* What you have to do:
Copy out the entries below verbatim, starting with the line containing "Identify the location of Repeat." and ending with the line containing "(1523, 57).", both lines included.

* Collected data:
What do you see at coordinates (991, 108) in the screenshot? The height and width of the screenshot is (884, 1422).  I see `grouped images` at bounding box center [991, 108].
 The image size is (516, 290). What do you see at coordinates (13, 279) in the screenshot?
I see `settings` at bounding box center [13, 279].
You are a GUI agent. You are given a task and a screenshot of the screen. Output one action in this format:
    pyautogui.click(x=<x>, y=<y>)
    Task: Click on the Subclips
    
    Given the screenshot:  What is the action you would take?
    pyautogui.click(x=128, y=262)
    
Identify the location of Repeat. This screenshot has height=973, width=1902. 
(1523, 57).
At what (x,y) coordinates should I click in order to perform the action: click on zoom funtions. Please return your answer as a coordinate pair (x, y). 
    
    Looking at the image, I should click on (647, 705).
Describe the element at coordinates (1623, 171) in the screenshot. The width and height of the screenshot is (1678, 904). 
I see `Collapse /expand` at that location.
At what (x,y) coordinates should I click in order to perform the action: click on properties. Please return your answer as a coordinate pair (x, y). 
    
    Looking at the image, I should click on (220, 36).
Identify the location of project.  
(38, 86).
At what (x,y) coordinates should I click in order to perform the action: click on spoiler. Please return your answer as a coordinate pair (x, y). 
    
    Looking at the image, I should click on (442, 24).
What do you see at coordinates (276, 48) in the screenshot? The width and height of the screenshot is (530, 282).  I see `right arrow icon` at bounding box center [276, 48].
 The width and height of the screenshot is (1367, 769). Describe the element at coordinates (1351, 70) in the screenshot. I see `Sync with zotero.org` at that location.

* The response:
Identify the location of Repeat. This screenshot has height=973, width=1902. 
(1523, 57).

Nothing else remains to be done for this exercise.